LAWS(PVC)-1942-11-45

BIBI REHANA KHATUN Vs. IQTIDAR UDDIN HASAN

Decided On November 02, 1942
BIBI REHANA KHATUN Appellant
V/S
IQTIDAR UDDIN HASAN Respondents

JUDGEMENT

(1.) This is an appeal by Bibi Rehana Khatun whose suit to recover Rupees 25,500 as prompt dower from the defendant Iqtidar Uddin Hasan has been dismissed by the Civil Judge of Budaun. The plaintiff claims Rs. 25,500 as being a half of Rs. 51,000 fixed as dower, there having been no sum specified as prompt dower. The defendant alleges that there was no valid marriage as he entered into it under undue influence and similarly under undue influence the amount of Rs. 51,000 was fixed as dower, that there was a divorce by the Eela form in September 1933 so that this claim is time-barred, that the suit is not maintainable as there was no prior demand, that in any case the amount fixed as prompt dower should not exceed one fifth of Rs. 51,000 and finally that he, is entitled to pay only by instalments in view of the provisions of the Agriculturists Relief Act. The learned Civil Judge found in favour of the defendant on all these, points and in addition he found against the plaintiff on the ground that she did not willingly enter into the marriage. It was never the case of the defendant that the plaintiff did not willingly enter into the marriage and in fact such an assertion would have been contrary to the ease that the marriage is invalid owing to undue influence. The learned Civil Judge held that the plaintiff had not proved that she willingly entered into the marriage and that she had said that it was after the marriage that she came to know that she had been married which showed that at the time of the marriage she was not willing. Actually the statement of the plaintiff was that when she was married she knew that she was married and obviously she could not know that she was married before she was actually married. As it had never been suggested that she had not willingly entered into the marriage, she did not specifically mention that the marriage had taken place with her consent. There should have been no finding by the learned Civil Judge on this point which was not a point at issue but in any case there is no evidence to support his view.

(2.) The first point that I shall consider is whether the marriage is invalid owing to undue influence having been exercised on the defendant. The defendant is the son of Khan Bahadur Fasihuddin who was a retired Collector and who died in 1938. The plaintiff is the daughter of Faizuddin, brother of Fasihuddin, so that the parties are first cousins. What the learned Civil Judge found to be undue influence amounts to no more than this that the father of the defendant might or would have ceased to give pecuniary help to the defendant had he not married the plaintiff.
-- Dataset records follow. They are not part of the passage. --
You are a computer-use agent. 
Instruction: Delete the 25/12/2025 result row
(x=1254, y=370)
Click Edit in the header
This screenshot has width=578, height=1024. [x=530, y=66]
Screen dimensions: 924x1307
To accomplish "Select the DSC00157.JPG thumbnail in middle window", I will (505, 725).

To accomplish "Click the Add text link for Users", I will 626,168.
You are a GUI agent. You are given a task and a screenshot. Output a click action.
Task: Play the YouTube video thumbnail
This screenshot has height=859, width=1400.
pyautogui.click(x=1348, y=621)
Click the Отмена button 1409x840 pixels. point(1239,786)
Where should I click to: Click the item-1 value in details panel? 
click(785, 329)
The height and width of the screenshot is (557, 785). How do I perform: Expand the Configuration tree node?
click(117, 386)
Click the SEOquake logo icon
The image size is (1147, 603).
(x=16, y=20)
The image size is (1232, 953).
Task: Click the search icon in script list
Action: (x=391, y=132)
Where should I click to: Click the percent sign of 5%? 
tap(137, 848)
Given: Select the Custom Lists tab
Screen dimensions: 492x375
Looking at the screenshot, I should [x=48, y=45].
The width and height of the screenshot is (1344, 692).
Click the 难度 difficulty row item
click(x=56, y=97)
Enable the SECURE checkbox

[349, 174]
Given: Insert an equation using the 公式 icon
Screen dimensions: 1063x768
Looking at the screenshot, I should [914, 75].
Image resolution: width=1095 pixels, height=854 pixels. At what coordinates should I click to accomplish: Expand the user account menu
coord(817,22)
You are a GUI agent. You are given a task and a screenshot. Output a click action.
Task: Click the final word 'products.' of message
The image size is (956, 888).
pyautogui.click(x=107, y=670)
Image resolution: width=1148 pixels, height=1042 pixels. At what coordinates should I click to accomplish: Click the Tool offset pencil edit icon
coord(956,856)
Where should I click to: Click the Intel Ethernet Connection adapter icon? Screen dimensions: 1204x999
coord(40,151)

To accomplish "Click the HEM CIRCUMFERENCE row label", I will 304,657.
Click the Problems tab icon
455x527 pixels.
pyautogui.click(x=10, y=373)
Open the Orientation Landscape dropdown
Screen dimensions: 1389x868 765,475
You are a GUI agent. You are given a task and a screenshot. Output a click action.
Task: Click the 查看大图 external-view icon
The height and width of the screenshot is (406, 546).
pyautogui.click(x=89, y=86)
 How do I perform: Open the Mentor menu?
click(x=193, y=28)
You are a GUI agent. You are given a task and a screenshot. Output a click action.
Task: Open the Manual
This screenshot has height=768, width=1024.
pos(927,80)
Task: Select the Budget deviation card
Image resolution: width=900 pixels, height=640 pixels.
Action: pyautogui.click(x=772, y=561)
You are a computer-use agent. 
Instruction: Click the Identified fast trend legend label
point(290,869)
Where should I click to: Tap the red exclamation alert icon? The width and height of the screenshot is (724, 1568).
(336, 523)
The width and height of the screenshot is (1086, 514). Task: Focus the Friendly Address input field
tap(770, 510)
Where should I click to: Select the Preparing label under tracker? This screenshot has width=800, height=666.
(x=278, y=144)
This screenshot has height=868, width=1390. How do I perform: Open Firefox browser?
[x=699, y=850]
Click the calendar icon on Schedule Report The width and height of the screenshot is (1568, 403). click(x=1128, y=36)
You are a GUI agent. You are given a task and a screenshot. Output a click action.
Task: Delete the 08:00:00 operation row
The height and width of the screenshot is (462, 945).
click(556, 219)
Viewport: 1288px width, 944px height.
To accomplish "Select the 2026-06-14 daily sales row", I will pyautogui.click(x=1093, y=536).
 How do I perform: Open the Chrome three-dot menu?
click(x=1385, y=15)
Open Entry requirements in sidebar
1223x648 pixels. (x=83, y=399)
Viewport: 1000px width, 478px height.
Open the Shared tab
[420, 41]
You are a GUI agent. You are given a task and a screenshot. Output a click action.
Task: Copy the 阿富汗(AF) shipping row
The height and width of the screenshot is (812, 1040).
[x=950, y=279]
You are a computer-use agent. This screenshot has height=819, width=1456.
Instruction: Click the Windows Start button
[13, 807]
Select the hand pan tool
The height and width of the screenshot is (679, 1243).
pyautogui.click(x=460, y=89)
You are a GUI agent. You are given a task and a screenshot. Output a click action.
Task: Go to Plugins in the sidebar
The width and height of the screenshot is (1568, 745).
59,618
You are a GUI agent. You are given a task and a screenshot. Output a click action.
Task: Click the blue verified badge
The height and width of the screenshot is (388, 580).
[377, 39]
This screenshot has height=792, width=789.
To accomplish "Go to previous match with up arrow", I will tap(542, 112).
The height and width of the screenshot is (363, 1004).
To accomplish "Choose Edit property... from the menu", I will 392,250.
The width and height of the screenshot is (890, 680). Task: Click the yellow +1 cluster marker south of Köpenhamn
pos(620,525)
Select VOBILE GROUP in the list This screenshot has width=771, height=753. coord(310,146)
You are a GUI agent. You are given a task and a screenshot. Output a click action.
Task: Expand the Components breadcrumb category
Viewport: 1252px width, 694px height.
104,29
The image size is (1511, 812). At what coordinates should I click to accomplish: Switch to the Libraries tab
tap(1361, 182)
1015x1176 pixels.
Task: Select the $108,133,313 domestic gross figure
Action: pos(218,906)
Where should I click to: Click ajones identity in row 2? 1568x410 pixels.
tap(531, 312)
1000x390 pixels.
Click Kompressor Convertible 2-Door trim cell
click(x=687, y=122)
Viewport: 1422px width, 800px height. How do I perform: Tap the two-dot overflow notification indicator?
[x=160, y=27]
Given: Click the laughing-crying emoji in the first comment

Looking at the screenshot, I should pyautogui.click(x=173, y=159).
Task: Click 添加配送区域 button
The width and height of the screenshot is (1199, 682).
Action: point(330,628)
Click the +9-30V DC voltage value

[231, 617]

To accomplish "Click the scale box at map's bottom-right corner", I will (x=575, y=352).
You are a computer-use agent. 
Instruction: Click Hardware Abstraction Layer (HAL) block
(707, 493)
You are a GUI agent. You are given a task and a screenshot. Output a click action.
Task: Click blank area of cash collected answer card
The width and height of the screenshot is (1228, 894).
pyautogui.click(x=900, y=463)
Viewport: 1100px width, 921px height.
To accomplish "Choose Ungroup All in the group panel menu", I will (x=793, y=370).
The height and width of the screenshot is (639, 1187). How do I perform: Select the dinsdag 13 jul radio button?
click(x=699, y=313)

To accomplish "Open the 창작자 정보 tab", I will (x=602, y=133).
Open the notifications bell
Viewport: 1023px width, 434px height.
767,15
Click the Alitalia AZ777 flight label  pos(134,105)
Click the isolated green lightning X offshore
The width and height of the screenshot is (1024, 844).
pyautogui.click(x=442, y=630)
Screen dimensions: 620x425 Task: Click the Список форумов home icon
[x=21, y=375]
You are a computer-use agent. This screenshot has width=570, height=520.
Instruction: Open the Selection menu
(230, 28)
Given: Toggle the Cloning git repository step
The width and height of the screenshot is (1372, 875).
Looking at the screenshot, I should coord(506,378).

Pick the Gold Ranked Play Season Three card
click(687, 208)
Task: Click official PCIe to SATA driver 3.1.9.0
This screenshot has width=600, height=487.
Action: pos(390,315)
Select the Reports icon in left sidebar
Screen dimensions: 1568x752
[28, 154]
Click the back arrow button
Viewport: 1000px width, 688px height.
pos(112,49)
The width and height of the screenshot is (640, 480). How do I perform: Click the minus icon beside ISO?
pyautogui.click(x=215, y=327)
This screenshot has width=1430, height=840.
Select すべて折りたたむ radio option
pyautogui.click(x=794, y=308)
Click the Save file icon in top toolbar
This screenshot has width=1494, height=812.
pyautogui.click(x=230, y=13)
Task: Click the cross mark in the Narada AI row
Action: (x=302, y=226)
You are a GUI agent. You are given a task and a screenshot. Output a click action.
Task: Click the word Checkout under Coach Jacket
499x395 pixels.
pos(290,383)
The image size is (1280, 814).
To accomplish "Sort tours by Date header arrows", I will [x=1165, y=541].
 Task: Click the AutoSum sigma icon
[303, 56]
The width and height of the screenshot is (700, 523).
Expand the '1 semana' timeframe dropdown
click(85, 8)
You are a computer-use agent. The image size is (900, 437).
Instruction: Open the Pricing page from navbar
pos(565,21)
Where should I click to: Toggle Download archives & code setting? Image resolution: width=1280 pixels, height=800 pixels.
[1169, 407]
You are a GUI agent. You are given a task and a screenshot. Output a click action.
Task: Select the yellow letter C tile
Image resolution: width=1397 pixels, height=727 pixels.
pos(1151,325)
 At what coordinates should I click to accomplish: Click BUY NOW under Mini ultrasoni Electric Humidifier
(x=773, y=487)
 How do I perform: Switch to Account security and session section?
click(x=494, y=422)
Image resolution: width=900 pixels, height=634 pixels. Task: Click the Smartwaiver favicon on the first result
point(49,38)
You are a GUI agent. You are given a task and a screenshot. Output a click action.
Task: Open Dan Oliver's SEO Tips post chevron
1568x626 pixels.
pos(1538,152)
There was no duty on the defendant's father to continue to help the defendant who at the time was about 25 years of age and had started practising as a lawyer. It may be that the defendant's father put before the defendant an unpleasant alternative of marrying the girl and receiving financial assistance or of not marrying the girl and receiving no such assistance, but it cannot possibly be said that the placing of this alternative before the defendant amounted to undue influence. When the defendant was asked to state what was the undue influence, he said that on the part of the father of the plaintiff it amounted to a threat to break off the relationship and, on the part of the defendant's father, it was a threat of depriving the defendant of financial support and eventually inheritance. It is obvious that there was no undue influence on the defendant on the part of the plaintiff's father and that the plaintiff's father was in no position to exercise undue influence on the defendant's father who was an elder brother so that it cannot be said that any influence brought to bear upon the defendant by his father came either from the plaintiff or from the father of the plaintiff. The same undue influence is alleged as regards fixing the amount of the dower. I am bound to find, therefore, that there was no undue influence exerted. Learned Counsel for the defendant has referred to Bindu V/s. Mt. Bugli ( 09) 1909 P.R. 73 where it was held that a marriage ceremony did not bind a purdahnashin woman as the facts showed that she had not consented and had been practically only a spectator of the ceremony, but that decision cannot help one to decide the present case.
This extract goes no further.